Mi mujer y yo cometimos el error de no tener un objetivo claro. Es necesario parar y ordenar tus pensamientos, para que estos se conviertan en acciones dirigidas a una meta en concreto.

Pero ¿cómo puedo hacerlo?

Intenta contestar a estas preguntas seguro que te ayudarán a ti y a tu familia:

  1. ¿Qué sé sobre autismo?
  2. ¿Dónde me tengo que dirigir para que diagnostiquen a mi hijo?
  3. ¿Dónde me tengo que dirigir para que me ayuden en la búsqueda de qué le pasa a mi hijo?
  4. ¿Qué pasos y en qué orden tengo que darlos según la edad de mi hijo?
  5. ¿Qué ayudas económicas, becas, e incluso laborales tendré para ayudar al crecimiento de mi hijo?
  6. ¿Qué pasos he de dar en cuanto a las posibilidades que me ofrece el sistema educativo de mi país para la educación de mi hijo?
  7. ¿Con qué ayudas sanitarias cuento en mi país para personas con TEA?
  8. ¿A qué profesionales debo acudir para el bienestar de mi hijo y para el bienestar familiar?
  9. ¿Necesito ayuda profesional yo, mi mujer o mis hijos, para asumir que vamos a tener un familiar con TEA?
  10. ¿Qué asociaciones hay en mi país que me pueden ayudar?
  11. ¿Cómo contactar con familias que tienen ya un hijo con TEA y que me ayudarán en mi camino?

 

Como conclusión te dejo la fábula del leñador, que de manera muy gráfica te ayudará a entender lo que quiero transmitirte con este texto

Cuento del leñador

Un leñador todas las mañanas se levantaba muy temprano e iba al bosque a intentar cortar leña. Ésta era la única vía de ingresos que tenía para sacar adelante a su familia. Durante años le había servido esto, levantarse muy temprano, irse al bosque y trabajar duro y constante durante horas.

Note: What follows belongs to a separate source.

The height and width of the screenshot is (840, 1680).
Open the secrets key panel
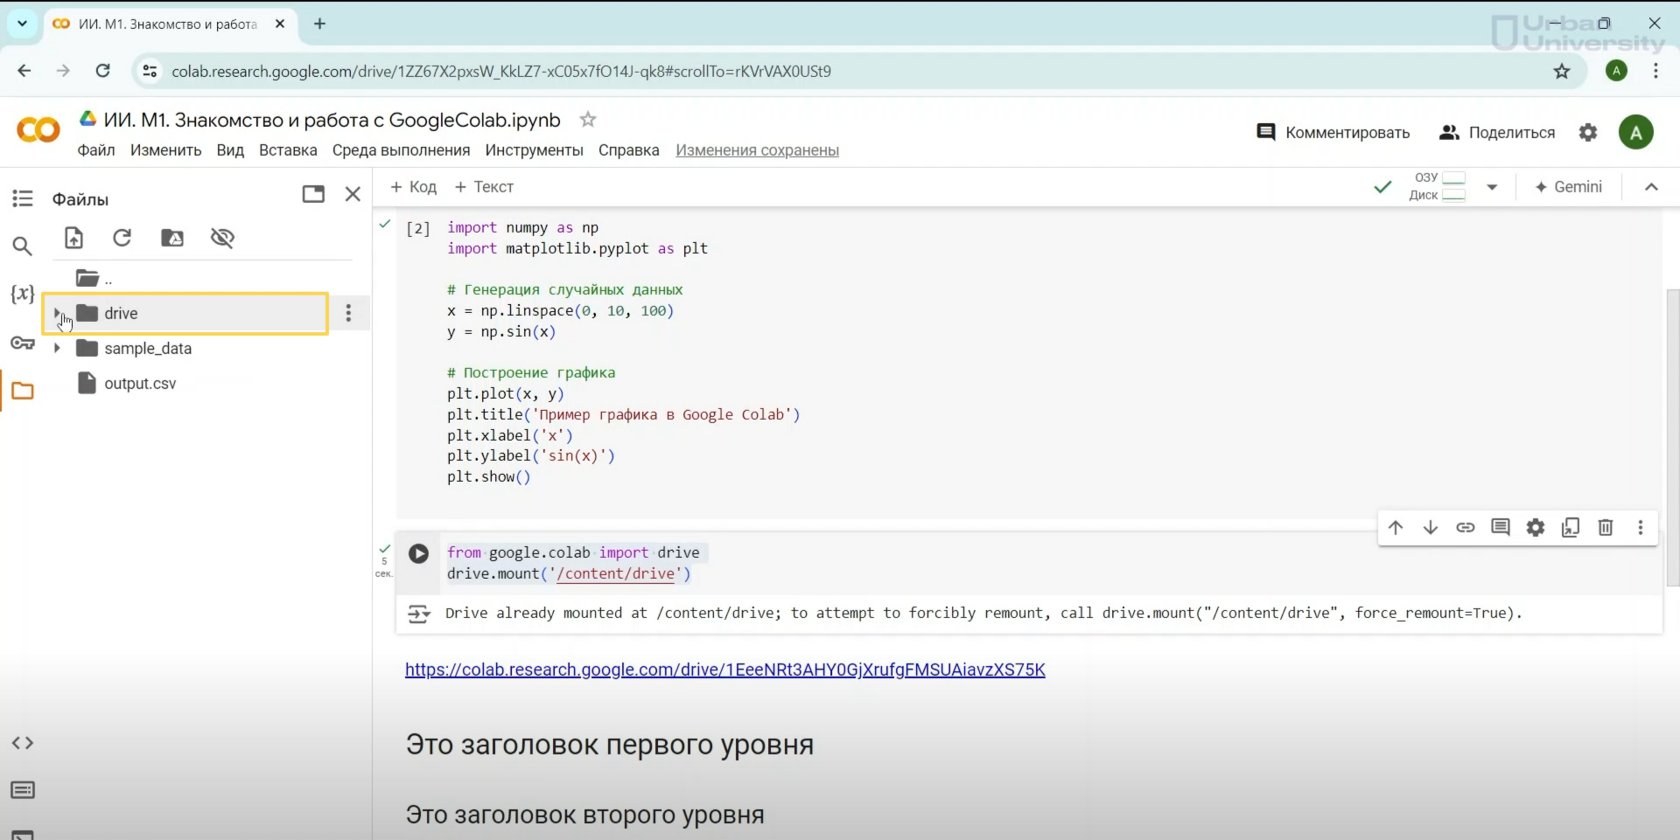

Sin embargo, aquella mañana gris, cogió su hacha y fue al bosque. Hizo lo de siempre. Pero ese día, el hacha no cortaba. Daba golpes, y golpes, y golpes, pero no conseguía partir leña.

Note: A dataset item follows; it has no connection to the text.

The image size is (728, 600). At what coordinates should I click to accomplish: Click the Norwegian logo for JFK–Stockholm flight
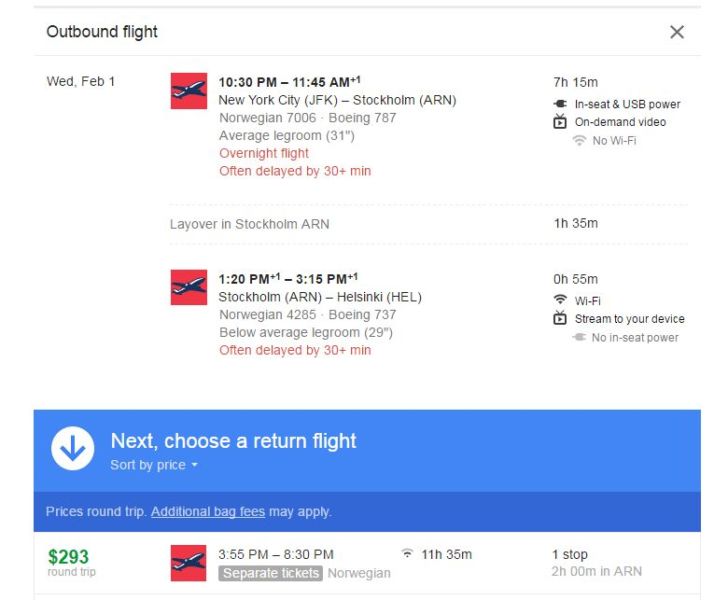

Lo intentó, una y otra vez hasta quedar exhausto. No entendía que pasaba. ¿Por qué no cortaba su hacha?. Cuando llevaba horas intentándolo, otro leñador del lugar que ya era viejo observó la situación y, ante la cara de terror del leñador joven, se acercó a preguntar qué le pasaba.

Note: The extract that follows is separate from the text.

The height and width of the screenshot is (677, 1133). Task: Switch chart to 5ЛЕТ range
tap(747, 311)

El leñador se lo explicó: he hecho lo de siempre, he venido pronto, me he puesto a cortar, pero mi hacha no corta. No sé qué pasa.

El leñador anciano cogió al leñador joven del hombro, le dijo que parara y con voz calmada le comentó: “Amigo no pasa nada, simplemente se te olvidó afilar tu hacha”.

A veces, en esta vida, estamos tan bloqueados o impactados por un suceso, que no vemos la solución aún teniéndola a la vista.